**SUPPLIED DATA**.
+ + + + +
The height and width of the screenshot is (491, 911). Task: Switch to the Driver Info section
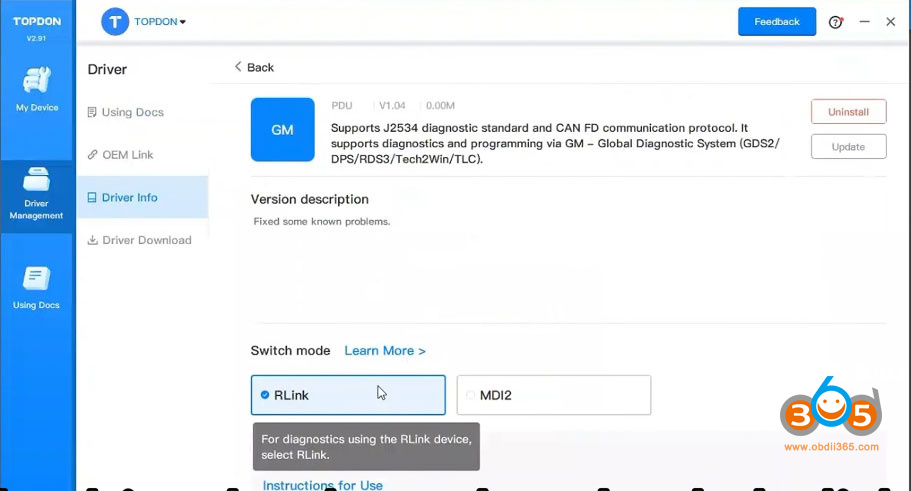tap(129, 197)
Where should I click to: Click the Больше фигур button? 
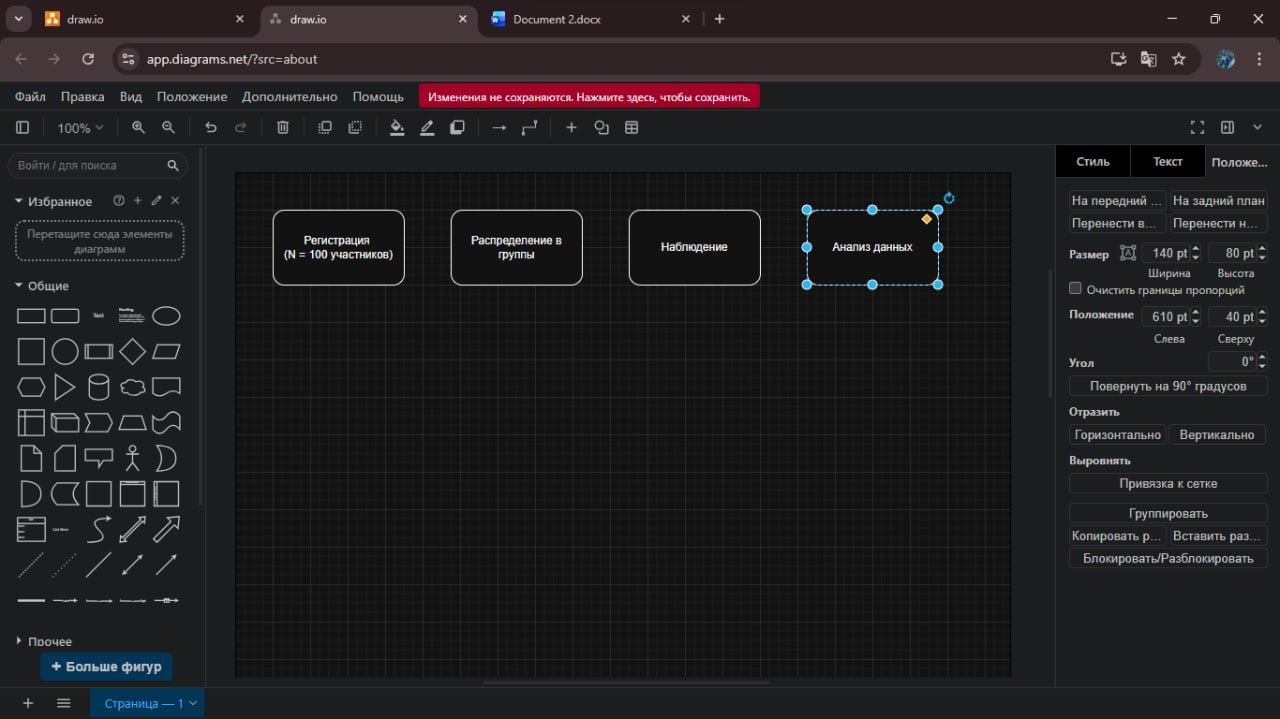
+ + + + +
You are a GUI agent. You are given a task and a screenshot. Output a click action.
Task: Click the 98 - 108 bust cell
+ + + + +
**WORK REQUIRED**. Return only the part of the records above that opens with the line containing "You are a GUI" and closes with the line containing "Task: Click the 98 - 108 bust cell", ends included.

**RESPONSE AREA**.
You are a GUI agent. You are given a task and a screenshot. Output a click action.
Task: Click the 98 - 108 bust cell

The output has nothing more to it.